**What you are asked to do:** Reproduce the entries word for word, from the very first line through the line that contains "point(401,391)", with both ends included.

**Provided data:**
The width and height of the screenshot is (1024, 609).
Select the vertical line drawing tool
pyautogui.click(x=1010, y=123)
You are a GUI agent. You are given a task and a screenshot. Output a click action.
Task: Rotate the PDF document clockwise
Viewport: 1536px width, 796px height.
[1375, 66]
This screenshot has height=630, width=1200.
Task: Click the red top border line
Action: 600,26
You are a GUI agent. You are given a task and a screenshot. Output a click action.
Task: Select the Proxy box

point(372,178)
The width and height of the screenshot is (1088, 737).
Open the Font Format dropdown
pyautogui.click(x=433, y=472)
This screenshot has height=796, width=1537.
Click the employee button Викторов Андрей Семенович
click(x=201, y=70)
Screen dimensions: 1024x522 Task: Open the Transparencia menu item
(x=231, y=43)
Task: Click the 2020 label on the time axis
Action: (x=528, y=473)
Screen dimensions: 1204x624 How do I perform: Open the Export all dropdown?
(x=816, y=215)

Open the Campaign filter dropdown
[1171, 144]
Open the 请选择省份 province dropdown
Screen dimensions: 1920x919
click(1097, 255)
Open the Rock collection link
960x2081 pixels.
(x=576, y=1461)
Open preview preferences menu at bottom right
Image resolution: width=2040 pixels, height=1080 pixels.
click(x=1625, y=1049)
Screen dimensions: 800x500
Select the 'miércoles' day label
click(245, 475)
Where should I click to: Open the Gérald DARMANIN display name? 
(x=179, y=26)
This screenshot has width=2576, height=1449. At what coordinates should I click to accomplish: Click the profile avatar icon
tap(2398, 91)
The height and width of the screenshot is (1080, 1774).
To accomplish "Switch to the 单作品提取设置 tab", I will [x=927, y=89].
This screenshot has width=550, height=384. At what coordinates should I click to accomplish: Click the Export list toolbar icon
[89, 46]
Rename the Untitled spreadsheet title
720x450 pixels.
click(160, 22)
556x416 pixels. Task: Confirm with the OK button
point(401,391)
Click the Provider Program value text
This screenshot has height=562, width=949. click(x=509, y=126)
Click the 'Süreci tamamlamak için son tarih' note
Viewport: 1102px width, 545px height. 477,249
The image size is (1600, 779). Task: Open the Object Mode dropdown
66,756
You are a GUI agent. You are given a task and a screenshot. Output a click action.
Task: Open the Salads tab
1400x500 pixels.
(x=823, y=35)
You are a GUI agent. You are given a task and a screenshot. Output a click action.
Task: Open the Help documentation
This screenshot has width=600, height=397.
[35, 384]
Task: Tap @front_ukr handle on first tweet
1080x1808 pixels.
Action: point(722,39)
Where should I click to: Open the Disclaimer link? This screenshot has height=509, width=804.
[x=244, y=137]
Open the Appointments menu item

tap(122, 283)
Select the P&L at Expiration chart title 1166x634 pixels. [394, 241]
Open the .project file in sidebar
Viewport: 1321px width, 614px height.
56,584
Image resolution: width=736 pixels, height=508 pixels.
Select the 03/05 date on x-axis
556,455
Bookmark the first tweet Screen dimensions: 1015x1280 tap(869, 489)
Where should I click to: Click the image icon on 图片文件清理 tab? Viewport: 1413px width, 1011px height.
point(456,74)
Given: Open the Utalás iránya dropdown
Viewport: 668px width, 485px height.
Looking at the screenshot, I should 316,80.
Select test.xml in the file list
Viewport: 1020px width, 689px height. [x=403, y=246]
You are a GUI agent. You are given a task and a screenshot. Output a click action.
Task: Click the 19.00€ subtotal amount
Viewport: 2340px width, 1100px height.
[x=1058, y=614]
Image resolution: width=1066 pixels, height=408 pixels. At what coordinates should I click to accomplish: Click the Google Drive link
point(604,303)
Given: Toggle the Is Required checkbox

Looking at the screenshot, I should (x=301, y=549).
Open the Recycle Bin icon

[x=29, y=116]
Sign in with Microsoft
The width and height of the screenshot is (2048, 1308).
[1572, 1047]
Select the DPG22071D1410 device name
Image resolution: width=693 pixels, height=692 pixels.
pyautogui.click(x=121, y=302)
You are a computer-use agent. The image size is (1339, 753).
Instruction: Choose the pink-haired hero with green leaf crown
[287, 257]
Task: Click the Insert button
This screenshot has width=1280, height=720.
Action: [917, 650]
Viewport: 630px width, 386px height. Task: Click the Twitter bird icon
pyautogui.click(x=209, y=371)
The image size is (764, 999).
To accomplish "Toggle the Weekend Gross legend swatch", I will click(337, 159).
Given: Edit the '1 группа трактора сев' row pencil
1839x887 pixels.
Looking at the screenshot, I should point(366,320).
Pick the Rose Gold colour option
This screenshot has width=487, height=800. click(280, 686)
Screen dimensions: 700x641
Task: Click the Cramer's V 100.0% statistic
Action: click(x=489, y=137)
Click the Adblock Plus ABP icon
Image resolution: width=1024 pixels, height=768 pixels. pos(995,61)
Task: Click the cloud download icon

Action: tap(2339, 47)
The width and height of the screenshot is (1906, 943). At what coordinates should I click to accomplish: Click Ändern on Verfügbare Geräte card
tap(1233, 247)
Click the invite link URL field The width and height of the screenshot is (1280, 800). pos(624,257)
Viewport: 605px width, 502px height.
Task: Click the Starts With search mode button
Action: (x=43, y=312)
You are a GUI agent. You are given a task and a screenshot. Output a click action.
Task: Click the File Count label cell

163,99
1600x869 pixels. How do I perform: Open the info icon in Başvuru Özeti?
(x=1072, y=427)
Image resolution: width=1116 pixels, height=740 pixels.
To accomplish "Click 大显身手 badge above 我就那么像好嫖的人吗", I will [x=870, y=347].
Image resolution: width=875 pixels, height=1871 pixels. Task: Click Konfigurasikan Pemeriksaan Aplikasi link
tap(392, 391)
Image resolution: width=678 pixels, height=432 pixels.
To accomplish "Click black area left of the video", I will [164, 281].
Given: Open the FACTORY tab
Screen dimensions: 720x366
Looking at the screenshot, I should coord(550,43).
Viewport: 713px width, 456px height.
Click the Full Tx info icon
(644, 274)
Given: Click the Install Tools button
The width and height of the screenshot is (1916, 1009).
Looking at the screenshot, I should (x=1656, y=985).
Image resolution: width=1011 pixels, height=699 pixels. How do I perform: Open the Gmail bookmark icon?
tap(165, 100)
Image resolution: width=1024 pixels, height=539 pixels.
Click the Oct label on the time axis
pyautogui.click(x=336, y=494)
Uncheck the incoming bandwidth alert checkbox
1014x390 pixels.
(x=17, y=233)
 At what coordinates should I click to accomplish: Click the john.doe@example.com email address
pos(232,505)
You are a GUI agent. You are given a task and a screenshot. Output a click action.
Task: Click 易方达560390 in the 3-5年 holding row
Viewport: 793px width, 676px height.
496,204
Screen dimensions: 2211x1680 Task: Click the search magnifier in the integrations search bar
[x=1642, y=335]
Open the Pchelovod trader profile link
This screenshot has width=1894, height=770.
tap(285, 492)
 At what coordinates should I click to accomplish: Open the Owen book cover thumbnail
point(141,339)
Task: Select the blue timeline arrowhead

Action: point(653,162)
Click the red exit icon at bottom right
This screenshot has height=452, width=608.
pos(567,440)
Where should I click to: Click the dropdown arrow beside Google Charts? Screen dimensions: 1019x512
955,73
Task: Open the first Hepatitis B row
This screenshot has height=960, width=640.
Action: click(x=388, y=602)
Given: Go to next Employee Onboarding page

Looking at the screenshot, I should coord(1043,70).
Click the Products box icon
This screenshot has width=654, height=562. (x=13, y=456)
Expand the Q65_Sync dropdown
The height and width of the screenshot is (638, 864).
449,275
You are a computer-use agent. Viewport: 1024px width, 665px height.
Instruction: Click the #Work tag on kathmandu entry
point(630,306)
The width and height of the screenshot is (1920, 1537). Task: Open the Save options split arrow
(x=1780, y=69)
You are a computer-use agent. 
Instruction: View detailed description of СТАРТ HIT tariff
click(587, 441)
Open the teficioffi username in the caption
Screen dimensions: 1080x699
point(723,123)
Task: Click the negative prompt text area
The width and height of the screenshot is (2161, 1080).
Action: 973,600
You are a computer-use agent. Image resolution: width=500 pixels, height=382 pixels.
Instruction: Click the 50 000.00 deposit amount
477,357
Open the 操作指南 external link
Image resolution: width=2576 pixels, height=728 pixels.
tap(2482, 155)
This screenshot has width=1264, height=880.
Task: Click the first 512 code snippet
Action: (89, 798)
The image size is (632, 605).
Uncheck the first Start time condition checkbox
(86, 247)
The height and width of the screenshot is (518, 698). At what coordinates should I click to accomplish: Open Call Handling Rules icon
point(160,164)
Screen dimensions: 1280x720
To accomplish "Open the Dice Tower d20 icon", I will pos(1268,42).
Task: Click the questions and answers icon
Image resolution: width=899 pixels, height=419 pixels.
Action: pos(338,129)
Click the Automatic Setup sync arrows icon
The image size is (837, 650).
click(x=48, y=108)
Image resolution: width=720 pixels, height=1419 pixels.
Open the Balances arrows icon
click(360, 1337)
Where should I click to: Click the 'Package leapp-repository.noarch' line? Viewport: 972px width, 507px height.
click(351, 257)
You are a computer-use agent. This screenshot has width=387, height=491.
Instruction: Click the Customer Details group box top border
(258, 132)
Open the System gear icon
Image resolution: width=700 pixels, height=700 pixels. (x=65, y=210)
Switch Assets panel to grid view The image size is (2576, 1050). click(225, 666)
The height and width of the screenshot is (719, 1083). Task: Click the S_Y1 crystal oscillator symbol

**Task response:**
The width and height of the screenshot is (1024, 609).
Select the vertical line drawing tool
pyautogui.click(x=1010, y=123)
You are a GUI agent. You are given a task and a screenshot. Output a click action.
Task: Rotate the PDF document clockwise
Viewport: 1536px width, 796px height.
[1375, 66]
This screenshot has height=630, width=1200.
Task: Click the red top border line
Action: 600,26
You are a GUI agent. You are given a task and a screenshot. Output a click action.
Task: Select the Proxy box

point(372,178)
The width and height of the screenshot is (1088, 737).
Open the Font Format dropdown
pyautogui.click(x=433, y=472)
This screenshot has height=796, width=1537.
Click the employee button Викторов Андрей Семенович
click(x=201, y=70)
Screen dimensions: 1024x522 Task: Open the Transparencia menu item
(x=231, y=43)
Task: Click the 2020 label on the time axis
Action: (x=528, y=473)
Screen dimensions: 1204x624 How do I perform: Open the Export all dropdown?
(x=816, y=215)

Open the Campaign filter dropdown
[1171, 144]
Open the 请选择省份 province dropdown
Screen dimensions: 1920x919
click(1097, 255)
Open the Rock collection link
960x2081 pixels.
(x=576, y=1461)
Open preview preferences menu at bottom right
Image resolution: width=2040 pixels, height=1080 pixels.
click(x=1625, y=1049)
Screen dimensions: 800x500
Select the 'miércoles' day label
click(245, 475)
Where should I click to: Open the Gérald DARMANIN display name? 
(x=179, y=26)
This screenshot has width=2576, height=1449. At what coordinates should I click to accomplish: Click the profile avatar icon
tap(2398, 91)
The height and width of the screenshot is (1080, 1774).
To accomplish "Switch to the 单作品提取设置 tab", I will [x=927, y=89].
This screenshot has width=550, height=384. At what coordinates should I click to accomplish: Click the Export list toolbar icon
[89, 46]
Rename the Untitled spreadsheet title
720x450 pixels.
click(160, 22)
556x416 pixels. Task: Confirm with the OK button
point(401,391)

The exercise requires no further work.